Raphaële Renard-Penna1, Géraldine Cancel-Tassin2, Eva Comperat3, Justine Varinot4, Priscilla Léon5, Morgan Roupret6, Pierre Mozer5, Christophe Vaessen5, Olivier Lucidarme7, Marc-Olivier Bitker5, Olivier Cussenot8. 1. Institut Universitaire de Cancérologie, ONCOTYPE-URO, GRC No. 5, Université Pierre et Marie Curie, Université Paris 06, Pitié-Salpêtrière Hospital, Paris, France; Department of Radiology, Pitié-Salpêtrière Hospital, Paris, France. 2. Institut Universitaire de Cancérologie, ONCOTYPE-URO, GRC No. 5, Université Pierre et Marie Curie, Université Paris 06, Pitié-Salpêtrière Hospital, Paris, France; Assistance Publique-Hôpitaux de Paris and Centre Recherche Pathologies Prostatique, Paris, France. 3. Institut Universitaire de Cancérologie, ONCOTYPE-URO, GRC No. 5, Université Pierre et Marie Curie, Université Paris 06, Pitié-Salpêtrière Hospital, Paris, France; Department of Pathology, Pitié-Salpêtrière Hospital, Paris, France; Assistance Publique-Hôpitaux de Paris and Centre Recherche Pathologies Prostatique, Paris, France. 4. Institut Universitaire de Cancérologie, ONCOTYPE-URO, GRC No. 5, Université Pierre et Marie Curie, Université Paris 06, Pitié-Salpêtrière Hospital, Paris, France; Department of Pathology, Pitié-Salpêtrière Hospital, Paris, France. 5. Institut Universitaire de Cancérologie, ONCOTYPE-URO, GRC No. 5, Université Pierre et Marie Curie, Université Paris 06, Pitié-Salpêtrière Hospital, Paris, France; Department of Urology, Pitié-Salpêtrière Hospital, Paris, France. 6. Institut Universitaire de Cancérologie, ONCOTYPE-URO, GRC No. 5, Université Pierre et Marie Curie, Université Paris 06, Pitié-Salpêtrière Hospital, Paris, France; Department of Urology, Pitié-Salpêtrière Hospital, Paris, France; Assistance Publique-Hôpitaux de Paris and Centre Recherche Pathologies Prostatique, Paris, France. 7. Department of Radiology, Pitié-Salpêtrière Hospital, Paris, France. 8. Institut Universitaire de Cancérologie, ONCOTYPE-URO, GRC No. 5, Université Pierre et Marie Curie, Université Paris 06, Pitié-Salpêtrière Hospital, Paris, France; Department of Urology, Pitié-Salpêtrière Hospital, Paris, France; Assistance Publique-Hôpitaux de Paris and Centre Recherche Pathologies Prostatique, Paris, France.

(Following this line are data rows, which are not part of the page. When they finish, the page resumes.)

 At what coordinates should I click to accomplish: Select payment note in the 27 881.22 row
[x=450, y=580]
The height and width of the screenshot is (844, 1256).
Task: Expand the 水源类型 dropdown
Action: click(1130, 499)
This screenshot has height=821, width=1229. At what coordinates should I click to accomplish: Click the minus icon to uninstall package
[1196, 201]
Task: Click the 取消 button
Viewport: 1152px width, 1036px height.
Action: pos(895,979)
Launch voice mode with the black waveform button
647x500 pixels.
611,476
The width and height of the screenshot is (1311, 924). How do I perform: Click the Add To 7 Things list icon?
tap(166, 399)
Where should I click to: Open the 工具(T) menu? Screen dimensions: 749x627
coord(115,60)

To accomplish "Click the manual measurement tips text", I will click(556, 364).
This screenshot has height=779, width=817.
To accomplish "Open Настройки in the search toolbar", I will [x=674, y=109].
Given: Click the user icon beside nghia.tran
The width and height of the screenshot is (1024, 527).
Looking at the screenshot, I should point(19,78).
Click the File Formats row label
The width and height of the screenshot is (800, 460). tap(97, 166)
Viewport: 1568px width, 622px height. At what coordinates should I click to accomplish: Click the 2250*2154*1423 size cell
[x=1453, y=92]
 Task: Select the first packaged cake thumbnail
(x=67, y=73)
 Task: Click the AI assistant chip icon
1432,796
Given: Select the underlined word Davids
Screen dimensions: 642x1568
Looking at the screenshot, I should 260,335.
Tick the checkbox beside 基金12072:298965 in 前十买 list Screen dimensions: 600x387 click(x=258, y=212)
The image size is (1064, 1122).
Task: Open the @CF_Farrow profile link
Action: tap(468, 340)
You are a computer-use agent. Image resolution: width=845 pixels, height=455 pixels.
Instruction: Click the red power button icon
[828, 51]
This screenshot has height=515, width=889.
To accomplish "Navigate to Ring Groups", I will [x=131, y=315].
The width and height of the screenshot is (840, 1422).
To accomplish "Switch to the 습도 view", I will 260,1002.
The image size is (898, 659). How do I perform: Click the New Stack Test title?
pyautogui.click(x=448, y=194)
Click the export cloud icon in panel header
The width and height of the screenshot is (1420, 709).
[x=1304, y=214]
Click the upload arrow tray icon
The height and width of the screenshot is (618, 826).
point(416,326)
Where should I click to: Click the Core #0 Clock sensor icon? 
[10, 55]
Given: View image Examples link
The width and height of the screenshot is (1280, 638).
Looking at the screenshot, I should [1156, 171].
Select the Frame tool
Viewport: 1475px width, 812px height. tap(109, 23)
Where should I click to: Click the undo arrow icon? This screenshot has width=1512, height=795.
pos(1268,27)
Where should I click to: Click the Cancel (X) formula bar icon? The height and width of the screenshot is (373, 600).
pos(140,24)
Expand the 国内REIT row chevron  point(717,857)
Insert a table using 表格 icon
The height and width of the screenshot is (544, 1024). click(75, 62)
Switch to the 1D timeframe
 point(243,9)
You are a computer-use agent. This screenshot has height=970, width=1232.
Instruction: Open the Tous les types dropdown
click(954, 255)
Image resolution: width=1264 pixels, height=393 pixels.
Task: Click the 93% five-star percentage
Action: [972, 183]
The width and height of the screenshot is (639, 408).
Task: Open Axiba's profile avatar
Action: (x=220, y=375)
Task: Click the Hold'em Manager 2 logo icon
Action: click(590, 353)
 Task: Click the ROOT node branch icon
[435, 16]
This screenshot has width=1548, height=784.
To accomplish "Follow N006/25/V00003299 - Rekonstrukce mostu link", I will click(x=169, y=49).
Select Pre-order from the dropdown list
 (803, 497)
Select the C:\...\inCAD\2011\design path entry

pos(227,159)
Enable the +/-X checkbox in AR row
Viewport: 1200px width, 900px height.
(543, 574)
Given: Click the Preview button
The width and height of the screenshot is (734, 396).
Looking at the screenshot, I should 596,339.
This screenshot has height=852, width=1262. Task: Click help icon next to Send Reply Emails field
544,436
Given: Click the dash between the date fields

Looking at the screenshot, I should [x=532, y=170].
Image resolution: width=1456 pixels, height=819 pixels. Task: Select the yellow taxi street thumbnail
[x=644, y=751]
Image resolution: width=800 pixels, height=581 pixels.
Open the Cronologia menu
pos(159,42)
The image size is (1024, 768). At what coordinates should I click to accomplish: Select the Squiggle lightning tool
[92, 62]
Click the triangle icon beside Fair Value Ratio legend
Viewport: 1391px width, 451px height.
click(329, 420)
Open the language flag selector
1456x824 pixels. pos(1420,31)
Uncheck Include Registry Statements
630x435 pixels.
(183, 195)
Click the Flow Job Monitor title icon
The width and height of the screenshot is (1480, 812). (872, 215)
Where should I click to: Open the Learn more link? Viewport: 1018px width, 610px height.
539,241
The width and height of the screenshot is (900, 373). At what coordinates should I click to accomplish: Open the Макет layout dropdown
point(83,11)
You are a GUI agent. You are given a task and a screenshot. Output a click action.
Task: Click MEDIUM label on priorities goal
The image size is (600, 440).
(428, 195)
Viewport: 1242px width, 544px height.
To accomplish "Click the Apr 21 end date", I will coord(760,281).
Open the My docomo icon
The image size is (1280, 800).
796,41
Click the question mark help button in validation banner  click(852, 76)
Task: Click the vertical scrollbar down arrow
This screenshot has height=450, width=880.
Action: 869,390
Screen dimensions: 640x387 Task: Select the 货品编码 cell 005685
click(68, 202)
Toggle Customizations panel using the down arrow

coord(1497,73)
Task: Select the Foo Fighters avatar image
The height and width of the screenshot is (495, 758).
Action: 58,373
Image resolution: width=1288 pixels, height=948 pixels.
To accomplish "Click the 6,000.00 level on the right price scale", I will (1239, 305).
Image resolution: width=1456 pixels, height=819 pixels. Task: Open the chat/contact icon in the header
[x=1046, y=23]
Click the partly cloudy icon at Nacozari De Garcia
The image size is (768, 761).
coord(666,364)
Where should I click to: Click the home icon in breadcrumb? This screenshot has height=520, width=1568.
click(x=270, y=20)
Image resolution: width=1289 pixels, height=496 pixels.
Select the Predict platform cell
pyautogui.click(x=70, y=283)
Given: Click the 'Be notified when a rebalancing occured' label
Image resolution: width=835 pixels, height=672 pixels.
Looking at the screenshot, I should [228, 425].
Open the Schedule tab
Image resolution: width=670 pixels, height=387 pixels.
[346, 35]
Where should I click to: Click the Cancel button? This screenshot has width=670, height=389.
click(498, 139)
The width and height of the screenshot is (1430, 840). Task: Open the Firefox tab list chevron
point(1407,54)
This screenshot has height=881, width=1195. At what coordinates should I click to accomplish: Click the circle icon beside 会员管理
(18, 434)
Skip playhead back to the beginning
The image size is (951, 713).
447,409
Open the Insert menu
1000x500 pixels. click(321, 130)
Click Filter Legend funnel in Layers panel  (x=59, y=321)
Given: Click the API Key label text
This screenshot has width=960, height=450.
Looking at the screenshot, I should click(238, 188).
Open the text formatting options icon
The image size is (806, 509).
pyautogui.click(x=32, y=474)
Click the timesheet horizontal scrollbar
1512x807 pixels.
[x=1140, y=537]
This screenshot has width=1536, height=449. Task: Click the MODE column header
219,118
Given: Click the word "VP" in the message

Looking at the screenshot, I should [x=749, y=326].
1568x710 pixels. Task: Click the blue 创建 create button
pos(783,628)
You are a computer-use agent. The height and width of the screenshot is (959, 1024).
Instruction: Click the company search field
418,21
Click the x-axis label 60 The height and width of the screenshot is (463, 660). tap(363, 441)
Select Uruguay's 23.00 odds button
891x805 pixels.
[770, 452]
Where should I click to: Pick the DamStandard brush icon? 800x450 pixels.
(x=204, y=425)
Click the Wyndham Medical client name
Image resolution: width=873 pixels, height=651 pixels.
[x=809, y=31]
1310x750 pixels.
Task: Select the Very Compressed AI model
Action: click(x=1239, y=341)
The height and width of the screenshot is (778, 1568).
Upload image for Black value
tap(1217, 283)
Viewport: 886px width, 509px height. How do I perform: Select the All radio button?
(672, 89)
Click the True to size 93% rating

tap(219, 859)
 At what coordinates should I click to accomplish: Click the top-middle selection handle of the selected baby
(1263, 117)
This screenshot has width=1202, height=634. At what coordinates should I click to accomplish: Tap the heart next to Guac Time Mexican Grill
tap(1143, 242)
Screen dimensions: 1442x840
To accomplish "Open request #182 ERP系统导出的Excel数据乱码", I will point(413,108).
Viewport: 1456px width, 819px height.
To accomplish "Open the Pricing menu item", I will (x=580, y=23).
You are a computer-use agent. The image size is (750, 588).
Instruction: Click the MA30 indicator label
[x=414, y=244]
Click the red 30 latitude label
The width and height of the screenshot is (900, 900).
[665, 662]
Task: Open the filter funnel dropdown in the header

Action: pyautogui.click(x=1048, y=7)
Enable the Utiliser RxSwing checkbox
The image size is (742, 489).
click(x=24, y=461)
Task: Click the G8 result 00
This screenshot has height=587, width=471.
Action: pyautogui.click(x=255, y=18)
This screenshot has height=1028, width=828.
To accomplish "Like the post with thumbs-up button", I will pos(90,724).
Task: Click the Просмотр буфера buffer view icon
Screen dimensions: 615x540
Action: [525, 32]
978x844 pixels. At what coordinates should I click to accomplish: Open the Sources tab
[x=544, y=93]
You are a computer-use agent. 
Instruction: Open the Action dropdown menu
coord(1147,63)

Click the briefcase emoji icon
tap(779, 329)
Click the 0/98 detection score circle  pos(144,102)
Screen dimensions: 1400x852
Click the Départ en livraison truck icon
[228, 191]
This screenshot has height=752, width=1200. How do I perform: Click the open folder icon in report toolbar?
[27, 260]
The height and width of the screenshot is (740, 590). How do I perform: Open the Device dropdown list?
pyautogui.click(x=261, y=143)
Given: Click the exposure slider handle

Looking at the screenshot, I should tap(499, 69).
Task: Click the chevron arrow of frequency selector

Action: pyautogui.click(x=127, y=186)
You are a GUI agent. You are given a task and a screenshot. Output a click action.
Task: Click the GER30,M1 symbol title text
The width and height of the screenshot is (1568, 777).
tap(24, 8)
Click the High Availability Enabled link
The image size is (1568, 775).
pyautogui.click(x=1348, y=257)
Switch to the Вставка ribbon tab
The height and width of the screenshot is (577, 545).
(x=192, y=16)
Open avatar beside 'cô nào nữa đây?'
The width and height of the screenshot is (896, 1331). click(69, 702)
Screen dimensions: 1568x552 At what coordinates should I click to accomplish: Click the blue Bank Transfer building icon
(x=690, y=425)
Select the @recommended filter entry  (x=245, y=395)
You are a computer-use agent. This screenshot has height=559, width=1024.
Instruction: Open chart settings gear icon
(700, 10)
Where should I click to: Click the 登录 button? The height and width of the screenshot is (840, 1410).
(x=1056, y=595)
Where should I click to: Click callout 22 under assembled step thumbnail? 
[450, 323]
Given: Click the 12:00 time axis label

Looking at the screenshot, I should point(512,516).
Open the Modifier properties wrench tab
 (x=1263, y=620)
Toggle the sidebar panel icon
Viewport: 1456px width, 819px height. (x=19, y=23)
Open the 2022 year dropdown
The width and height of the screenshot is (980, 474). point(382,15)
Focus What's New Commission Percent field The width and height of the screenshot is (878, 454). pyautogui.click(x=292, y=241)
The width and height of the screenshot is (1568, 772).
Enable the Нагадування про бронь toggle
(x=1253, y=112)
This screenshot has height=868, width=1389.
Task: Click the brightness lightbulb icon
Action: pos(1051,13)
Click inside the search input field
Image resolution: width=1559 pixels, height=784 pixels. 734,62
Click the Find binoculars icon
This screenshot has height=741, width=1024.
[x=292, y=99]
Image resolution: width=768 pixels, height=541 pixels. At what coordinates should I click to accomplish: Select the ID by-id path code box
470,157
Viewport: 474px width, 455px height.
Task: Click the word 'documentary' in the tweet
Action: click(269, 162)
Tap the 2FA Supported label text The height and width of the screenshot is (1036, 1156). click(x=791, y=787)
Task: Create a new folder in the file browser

Electronic address: olivier.cussenot@tnn.aphp.fr.
Abstract
PURPOSE: We identified prognostic biomarkers in prostate cancer by a radiogenomics strategy that integrates gene expression using the cell cycle progression score and medical images. MATERIALS AND METHODS: We obtained institutional review board approval and written informed consent from 106 men with prostate cancer, including 60% at low risk, who underwent multiparametric magnetic resonance imaging before radical prostatectomy was done and a cell cycle progression score was determined. The correlation between the results of multiparametric magnetic resonance imaging and Gleason grade or cell cycle progression score was assessed by logistic regression. RESULTS: Patients with primary Gleason grade greater than 3 had a longer median maximal tumor diameter (13 vs 10 mm) and a lower median apparent diffusion coefficient (0.745 vs 0.88×10(-3) mm2 per second, each p=0.0001) than those with primary Gleason grade 3 or less. Maximal diameter 10 mm or greater (OR 4.9, 95% CI 1.7 to 14.0, p=0.0012) and apparent diffusion coefficient 0.80×10(-3) mm2 per second or less (OR 7.5, 95% CI 3.0 to 18.7, p<0.0001) were significantly associated with primary Gleason grade greater than 3. The combined measure of maximal diameter less than 10 mm and apparent diffusion coefficient greater than 0.80×10(-3) mm2 per second identified only index lesions harboring primary Gleason grade 3. However, 7 of those lesions showed a molecular pattern of high risk lethal prostate cancer (cell cycle progression score greater than 0). CONCLUSIONS: Multiparametric magnetic resonance imaging is able to predict low and high risk Gleason scores in the tumor. However, the cell cycle progression score did not completely match the imaging result. These findings suggest that management of early stages prostate cancer could strongly benefit by performing magnetic resonance imaging targeted biopsy coupled with molecular analysis.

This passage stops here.